Aerodynamics experiments found that the face mask materials with optimum balance of filtration and breathability were quilter’s cotton, silk, polyester chiffon, flannel, denim, bed sheets, paper towel, canvas, polyester satin, and shop towel.  Higher density (thread count) fabrics filtered better.  Using layers of different materials filtered over 80% of aerosols, probably because of both mechanical filtering and electrostatic attraction (Centers for Disease Control and Prevention “Scientific Brief: Community Use of Cloth Masks”; Fischer et al.; Konda et al; Lindsley et al.; Robertson ; Rodriguez-Palacios et al.; Ueki et al.).

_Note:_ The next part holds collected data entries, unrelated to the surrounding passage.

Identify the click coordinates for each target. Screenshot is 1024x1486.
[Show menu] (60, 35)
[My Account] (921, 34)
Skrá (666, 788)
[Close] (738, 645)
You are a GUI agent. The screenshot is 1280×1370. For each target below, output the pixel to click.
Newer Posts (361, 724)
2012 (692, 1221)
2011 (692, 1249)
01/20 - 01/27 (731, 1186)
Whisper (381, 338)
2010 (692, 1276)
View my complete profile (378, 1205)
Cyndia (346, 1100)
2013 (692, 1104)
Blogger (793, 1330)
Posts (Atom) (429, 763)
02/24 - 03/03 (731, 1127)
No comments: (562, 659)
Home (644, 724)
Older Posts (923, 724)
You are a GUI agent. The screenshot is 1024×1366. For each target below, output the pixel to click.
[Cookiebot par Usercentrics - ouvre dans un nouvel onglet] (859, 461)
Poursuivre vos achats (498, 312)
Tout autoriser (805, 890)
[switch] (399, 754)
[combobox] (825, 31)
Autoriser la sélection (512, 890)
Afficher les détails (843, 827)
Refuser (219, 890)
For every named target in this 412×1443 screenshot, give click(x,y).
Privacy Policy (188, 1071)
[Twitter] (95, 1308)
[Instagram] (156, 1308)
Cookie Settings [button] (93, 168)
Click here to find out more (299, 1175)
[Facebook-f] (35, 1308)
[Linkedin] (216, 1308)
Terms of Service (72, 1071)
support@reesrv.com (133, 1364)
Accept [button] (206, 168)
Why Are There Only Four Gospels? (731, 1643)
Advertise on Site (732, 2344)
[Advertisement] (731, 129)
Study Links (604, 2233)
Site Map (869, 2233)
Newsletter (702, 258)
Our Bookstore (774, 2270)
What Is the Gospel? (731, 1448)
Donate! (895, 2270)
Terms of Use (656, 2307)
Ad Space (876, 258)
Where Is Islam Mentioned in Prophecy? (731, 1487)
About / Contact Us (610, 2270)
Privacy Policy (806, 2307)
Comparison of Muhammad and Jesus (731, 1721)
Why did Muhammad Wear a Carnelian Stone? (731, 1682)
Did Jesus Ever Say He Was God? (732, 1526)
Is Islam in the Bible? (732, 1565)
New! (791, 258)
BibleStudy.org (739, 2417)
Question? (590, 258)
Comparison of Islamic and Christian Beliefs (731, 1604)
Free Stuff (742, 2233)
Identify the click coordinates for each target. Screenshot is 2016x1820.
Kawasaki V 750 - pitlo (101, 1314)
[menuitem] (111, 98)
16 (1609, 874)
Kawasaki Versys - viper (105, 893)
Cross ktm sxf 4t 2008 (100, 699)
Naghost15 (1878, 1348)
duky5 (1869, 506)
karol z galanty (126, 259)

In an experiment in Denmark, all participants did social distancing, and some wore masks outside their homes, and others did not. The difference in infections between the two groups was not statistically significant (Bundgaard et al.; Kolata “Study questions whether masks”).  But they did the study after a lockdown at the start of the pandemic, when the numbers of new cases in the country per day ranged from 56 to 473 (McCrory; Michas).  Also, they did not study if nearby people got infected from the study participants.  So, the study shows that mask wearing makes little difference when incidence is low and people are using other prevention methods (Mandavilli “Confused about Masks?”; Prasad).

Experiments found that wearing clear plastic face shields protects the wearer from droplets, especially the eyes. For example, when a Texas hospital mandated face shield use, COVID-19 and other hospital acquired infections decreased (Walker “Face Shields”).  When Indian Community Health Workers did home visit contact tracing while protecting themselves with physical separations and personal protective equipment (alcohol hand gel, masks, gloves, and shoe covers), 19% got infected.  When they added face shields, none got infected (Bhaskar, Arun).   Experts recommended that people start wearing simple face shields when out in the community.

Several companies sell them, and people can make and disinfect their own face shields (Bacher, Ianzito; Infectious Disease Society of America; Perencevich et al. including the comments).  A comparison of several studies of the effects of using them found “that eye protection could confer additional benefit” (Chu et al.).

But experiments found that when people exhaled while wearing a face shield, the aerosols flowed around the sides into the open air.  When they exhaled wearing masks with valves, aerosols flowed through the valve into the open air (Verma et al .“Visualizing droplet dispersal”).

If people used face masks, face shields, hygiene, and distancing, and changed their cultures to expect each other to maintain those norms, then they could greatly reduce community transmission (Gawande).  For example, circumscribed areas, traffic restrictions, home confinement, social distancing, centralized quarantine, and universal symptom survey probably contributed to decreases in infections and severe case rates in Wuhan, which provided an example of epidemic control methods people elsewhere used (Hartley & Perencevich; Pan A, Liu, et al.).

People conducted natural, real-life experiments with the effectiveness of masks by wearing masks on some air flights and not wearing them on some others.   A review of the scientific literature on this found much secondary transmission on flights when few people wore masks, and little or no transmission cases when almost all people wore masks (Duocleff; Freedman, Wilder-Smith.).